Column Name for documents. Column should contain a str value.

word_column_name : unicode

Column name for words. Column should contain a str value.

word_count_column_name : unicode

Column name for word count. Column should contain an int32 or int64 value.

max_iterations : int32 (default=None)

The maximum number of iterations that the algorithm will execute. The valid value range is all positive int. Default is 20.

alpha : float32 (default=None)

The hyperparameter for document-specific distribution over topics. Mainly used as a smoothing parameter in Bayesian inference. Larger value implies that documents are assumed to cover all topics more uniformly; smaller value implies that documents are more concentrated on a small subset of topics. Valid value range is all positive float.

Default is 0.1.

beta : float32 (default=None)

The hyperparameter for word-specific distribution over topics. Mainly used as a smoothing parameter in Bayesian inference. Larger value implies that topics contain all words more uniformly and smaller value implies that topics are more concentrated on a small subset of words. Valid value range is all positive float. Default is 0.1.
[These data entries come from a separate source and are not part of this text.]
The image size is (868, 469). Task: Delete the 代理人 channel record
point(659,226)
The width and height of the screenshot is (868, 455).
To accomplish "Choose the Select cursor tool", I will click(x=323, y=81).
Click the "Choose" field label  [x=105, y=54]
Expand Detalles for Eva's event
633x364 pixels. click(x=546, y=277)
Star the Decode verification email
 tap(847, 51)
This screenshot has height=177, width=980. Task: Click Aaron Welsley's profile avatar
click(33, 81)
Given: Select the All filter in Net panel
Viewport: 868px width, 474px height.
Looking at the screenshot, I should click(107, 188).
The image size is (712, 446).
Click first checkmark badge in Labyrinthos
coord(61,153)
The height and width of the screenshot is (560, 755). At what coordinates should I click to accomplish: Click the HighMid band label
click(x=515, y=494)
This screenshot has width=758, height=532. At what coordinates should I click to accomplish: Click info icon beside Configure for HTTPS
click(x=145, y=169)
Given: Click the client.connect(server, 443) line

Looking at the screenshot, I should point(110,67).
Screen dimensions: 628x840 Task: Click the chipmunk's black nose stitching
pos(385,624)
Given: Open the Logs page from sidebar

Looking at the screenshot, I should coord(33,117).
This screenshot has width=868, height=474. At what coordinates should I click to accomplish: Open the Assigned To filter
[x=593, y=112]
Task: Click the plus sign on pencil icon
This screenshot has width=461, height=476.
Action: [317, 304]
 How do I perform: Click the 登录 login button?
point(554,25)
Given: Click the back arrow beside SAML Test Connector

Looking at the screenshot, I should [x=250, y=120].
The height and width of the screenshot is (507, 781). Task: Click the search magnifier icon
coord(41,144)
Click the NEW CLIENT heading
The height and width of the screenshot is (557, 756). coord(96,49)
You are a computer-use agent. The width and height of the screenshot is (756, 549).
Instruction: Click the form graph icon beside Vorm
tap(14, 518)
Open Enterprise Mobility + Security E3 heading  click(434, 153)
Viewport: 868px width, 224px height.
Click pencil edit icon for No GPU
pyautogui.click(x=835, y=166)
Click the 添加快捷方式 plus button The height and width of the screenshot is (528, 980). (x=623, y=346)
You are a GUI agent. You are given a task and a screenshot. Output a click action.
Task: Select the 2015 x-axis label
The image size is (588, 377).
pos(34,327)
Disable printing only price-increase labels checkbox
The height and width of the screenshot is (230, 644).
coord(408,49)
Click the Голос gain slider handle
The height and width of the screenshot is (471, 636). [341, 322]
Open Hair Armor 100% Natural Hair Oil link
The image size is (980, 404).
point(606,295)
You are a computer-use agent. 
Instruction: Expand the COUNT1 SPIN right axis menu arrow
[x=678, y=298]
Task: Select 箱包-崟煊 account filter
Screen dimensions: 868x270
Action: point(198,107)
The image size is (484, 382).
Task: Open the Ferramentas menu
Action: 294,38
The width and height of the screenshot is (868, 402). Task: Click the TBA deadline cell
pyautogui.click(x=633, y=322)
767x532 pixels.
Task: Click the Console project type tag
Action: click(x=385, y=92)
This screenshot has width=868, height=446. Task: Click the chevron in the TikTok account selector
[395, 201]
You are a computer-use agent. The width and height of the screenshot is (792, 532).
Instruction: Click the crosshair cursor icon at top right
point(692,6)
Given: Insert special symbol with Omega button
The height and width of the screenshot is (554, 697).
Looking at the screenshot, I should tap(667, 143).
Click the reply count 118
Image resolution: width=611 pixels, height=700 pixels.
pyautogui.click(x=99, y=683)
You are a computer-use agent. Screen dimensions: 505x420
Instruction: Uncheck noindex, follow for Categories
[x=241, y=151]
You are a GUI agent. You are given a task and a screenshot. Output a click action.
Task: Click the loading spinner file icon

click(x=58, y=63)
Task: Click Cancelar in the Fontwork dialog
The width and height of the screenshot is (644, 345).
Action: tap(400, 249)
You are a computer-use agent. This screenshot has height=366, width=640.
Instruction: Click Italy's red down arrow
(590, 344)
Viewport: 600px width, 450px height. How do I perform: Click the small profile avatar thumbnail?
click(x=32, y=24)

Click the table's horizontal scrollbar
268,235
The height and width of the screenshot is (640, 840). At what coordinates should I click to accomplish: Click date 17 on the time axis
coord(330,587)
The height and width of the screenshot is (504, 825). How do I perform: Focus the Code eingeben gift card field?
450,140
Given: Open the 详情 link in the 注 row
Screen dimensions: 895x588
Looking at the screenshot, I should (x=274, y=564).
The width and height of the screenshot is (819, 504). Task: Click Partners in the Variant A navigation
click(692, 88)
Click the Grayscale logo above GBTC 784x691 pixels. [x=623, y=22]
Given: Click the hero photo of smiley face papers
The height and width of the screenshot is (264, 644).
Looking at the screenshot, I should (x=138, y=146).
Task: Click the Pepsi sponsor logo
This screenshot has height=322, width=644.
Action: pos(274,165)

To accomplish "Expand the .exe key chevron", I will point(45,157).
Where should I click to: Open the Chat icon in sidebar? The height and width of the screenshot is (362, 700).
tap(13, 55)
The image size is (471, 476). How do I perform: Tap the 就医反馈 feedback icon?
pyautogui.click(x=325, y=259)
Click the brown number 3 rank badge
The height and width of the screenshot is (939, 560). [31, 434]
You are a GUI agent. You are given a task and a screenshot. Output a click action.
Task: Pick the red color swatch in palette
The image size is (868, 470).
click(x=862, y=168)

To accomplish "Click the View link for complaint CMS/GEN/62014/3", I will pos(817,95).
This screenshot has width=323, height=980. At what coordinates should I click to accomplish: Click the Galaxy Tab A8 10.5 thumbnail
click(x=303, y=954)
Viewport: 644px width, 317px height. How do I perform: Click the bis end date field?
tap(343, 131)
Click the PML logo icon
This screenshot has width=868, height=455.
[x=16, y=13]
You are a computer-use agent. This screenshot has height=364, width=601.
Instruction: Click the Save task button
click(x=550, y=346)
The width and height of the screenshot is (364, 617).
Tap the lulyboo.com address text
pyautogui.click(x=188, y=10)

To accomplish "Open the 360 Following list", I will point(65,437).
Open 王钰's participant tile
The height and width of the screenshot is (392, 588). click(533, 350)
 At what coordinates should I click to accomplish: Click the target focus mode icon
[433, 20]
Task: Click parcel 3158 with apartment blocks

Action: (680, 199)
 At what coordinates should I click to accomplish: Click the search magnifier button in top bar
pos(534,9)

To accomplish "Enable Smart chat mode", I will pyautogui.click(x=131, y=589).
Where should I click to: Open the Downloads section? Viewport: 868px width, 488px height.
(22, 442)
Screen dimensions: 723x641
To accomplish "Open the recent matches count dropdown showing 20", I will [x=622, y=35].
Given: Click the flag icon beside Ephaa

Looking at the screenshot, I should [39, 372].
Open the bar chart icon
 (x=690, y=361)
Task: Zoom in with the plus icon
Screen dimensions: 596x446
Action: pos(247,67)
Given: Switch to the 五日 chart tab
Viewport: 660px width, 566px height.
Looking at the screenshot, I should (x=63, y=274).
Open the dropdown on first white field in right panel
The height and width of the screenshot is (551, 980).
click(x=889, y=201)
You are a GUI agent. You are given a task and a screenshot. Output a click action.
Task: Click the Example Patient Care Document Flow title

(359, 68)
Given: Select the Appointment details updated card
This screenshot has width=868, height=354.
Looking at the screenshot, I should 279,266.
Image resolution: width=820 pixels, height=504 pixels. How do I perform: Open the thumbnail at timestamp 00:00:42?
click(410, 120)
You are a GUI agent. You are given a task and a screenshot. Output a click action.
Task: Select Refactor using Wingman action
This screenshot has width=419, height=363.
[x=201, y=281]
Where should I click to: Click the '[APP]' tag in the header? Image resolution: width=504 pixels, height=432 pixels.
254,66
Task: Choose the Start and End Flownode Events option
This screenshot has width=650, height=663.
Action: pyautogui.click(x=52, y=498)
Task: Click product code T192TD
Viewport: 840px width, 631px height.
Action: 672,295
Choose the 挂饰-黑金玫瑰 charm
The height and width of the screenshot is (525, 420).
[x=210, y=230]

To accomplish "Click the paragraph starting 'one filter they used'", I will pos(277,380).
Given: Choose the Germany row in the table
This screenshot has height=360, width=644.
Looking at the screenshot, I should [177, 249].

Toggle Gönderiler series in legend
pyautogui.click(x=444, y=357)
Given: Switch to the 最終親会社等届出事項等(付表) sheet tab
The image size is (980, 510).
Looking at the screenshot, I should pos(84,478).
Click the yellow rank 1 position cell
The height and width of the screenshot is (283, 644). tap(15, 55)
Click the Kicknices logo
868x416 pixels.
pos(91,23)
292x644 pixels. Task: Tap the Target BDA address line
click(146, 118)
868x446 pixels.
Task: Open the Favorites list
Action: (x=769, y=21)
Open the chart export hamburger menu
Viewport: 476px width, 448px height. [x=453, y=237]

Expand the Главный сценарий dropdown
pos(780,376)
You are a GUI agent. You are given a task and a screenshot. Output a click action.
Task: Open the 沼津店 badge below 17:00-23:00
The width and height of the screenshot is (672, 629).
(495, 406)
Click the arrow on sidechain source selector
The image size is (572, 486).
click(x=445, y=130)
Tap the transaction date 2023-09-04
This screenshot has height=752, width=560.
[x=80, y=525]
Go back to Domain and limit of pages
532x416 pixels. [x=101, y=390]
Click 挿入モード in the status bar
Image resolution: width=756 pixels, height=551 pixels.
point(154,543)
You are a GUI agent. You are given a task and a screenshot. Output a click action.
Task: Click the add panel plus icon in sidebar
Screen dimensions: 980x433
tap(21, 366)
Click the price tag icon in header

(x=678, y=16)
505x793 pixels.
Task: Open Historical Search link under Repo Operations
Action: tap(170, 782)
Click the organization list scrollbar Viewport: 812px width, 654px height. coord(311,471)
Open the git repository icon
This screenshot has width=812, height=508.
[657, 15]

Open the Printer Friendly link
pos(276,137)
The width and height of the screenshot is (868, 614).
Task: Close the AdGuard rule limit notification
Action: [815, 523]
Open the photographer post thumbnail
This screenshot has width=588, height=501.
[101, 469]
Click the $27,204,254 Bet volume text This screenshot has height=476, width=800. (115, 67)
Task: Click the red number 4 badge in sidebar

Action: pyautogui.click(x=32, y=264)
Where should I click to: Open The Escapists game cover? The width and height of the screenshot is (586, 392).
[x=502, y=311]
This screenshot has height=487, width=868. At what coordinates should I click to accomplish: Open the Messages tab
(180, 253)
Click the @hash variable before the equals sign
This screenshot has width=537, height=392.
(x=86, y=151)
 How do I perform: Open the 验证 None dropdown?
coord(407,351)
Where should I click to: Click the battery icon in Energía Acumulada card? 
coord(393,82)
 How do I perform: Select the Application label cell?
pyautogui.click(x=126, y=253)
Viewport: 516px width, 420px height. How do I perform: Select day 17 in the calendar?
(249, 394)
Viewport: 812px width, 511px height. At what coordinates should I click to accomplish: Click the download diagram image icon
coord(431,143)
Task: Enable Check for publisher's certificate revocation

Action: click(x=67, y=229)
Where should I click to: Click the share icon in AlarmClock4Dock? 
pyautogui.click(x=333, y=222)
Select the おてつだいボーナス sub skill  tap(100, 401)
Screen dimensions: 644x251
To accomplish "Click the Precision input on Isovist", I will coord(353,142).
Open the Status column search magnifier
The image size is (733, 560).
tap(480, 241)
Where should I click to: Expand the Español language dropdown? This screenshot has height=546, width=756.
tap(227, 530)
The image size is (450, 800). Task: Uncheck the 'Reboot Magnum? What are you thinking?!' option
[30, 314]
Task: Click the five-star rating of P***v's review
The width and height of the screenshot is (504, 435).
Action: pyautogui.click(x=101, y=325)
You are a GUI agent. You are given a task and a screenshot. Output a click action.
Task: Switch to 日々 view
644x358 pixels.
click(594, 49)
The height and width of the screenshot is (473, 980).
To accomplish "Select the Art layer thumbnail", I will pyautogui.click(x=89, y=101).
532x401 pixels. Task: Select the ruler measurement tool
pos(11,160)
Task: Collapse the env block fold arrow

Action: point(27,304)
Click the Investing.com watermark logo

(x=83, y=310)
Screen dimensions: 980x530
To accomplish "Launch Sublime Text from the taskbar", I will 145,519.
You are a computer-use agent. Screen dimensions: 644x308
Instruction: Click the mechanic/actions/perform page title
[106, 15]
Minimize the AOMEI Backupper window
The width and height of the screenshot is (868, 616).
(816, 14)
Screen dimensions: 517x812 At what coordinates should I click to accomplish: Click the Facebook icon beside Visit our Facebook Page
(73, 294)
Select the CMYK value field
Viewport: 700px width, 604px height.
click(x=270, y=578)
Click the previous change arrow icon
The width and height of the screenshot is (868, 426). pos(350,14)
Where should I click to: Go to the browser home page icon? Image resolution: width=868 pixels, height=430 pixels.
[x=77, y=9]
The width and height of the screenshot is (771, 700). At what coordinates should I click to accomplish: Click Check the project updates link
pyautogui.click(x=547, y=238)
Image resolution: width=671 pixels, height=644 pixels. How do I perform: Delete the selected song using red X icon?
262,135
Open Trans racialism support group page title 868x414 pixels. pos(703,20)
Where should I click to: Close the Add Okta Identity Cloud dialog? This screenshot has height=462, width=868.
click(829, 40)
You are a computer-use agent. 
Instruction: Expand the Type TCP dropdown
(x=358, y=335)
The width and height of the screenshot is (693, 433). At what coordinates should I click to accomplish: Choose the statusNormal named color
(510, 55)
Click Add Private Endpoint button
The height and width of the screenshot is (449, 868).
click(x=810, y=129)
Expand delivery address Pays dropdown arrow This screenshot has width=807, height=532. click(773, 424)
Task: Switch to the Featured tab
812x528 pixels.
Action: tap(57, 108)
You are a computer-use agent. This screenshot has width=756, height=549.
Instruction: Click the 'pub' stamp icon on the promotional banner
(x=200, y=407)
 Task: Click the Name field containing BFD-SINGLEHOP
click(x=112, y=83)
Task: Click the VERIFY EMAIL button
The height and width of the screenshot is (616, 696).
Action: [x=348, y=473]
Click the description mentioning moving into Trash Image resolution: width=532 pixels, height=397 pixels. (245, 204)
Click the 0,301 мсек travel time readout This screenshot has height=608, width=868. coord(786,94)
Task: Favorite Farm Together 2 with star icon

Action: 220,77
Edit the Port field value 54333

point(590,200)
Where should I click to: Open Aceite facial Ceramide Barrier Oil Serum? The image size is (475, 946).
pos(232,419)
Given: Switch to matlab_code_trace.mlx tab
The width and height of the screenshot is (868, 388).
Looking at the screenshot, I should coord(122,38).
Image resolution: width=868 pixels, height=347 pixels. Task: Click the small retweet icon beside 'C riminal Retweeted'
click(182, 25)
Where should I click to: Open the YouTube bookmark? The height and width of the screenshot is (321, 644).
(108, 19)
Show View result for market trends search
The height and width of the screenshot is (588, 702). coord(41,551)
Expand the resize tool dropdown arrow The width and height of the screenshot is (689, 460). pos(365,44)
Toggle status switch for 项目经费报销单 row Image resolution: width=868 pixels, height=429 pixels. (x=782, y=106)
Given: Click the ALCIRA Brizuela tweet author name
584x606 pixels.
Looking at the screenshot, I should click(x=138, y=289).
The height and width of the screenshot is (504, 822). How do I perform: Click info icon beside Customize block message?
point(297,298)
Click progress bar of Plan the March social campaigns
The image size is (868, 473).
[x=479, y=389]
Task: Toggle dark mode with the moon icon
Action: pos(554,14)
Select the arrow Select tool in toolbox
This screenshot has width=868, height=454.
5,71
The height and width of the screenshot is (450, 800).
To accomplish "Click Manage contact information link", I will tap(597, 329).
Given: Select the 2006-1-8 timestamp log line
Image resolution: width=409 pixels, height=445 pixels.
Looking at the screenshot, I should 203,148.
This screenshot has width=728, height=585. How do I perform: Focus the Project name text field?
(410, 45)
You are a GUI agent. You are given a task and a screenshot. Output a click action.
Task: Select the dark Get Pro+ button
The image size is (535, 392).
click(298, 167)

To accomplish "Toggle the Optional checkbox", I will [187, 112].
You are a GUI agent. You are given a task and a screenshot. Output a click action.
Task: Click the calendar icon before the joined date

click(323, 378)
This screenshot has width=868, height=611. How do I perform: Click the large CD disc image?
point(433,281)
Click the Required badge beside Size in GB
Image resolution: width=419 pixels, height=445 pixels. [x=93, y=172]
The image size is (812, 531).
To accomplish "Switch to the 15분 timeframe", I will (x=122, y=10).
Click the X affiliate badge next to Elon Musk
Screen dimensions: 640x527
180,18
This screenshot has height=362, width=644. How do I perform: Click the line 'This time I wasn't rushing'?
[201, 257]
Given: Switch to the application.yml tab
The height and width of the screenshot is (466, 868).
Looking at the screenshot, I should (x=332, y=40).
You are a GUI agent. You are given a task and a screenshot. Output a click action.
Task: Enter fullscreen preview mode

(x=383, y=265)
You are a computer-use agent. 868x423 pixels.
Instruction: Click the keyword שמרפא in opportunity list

convergence_threshold : float32 (default=None)

The amount of change in LDA model parameters that will be tolerated at convergence. If the change is less than this threshold, the algorithm exits before it reaches the maximum number of supersteps. Valid value range is all positive float and 0.0. Default is 0.001.

evaluate_cost : bool (default=None)

“True” means turn on cost evaluation and “False” means turn off cost evaluation. It’s relatively expensive for LDA to evaluate cost function. For time-critical applications, this option allows user to turn off cost function evaluation. Default is “False”.

num_topics : int32 (default=None)

The number of topics to identify in the LDA model. Using fewer topics will speed up the computation, but the extracted topics might be more abstract or less specific; using more topics will result in more computation but lead to more specific topics. Valid value range is all positive int. Default is 10.


Headers

Authorization: test_api_key_1
Content-type: application/json

Description

See the discussion about Latent Dirichlet Allocation at Wikipedia.


Response

Status

200 OK

Body

Returns information about the command. See the Response Body for Get Command here below. It is the same.

GET /v1/commands/:id

Request

Route

GET /v1/commands/18

Body

(None)

Headers

Authorization: test_api_key_1
Content-type: application/json

Response

Status

200 OK

Body

dict

The data returned is composed of multiple components:

Frame : topics_given_doc
Conditional probabilities of topic given document.
Frame : word_given_topics
Conditional probabilities of word given topic.
Frame : topics_given_word
Conditional probabilities of topic given word.
str : report
The configuration and learning curve report for Latent Dirichlet

Allocation as a multiple line str.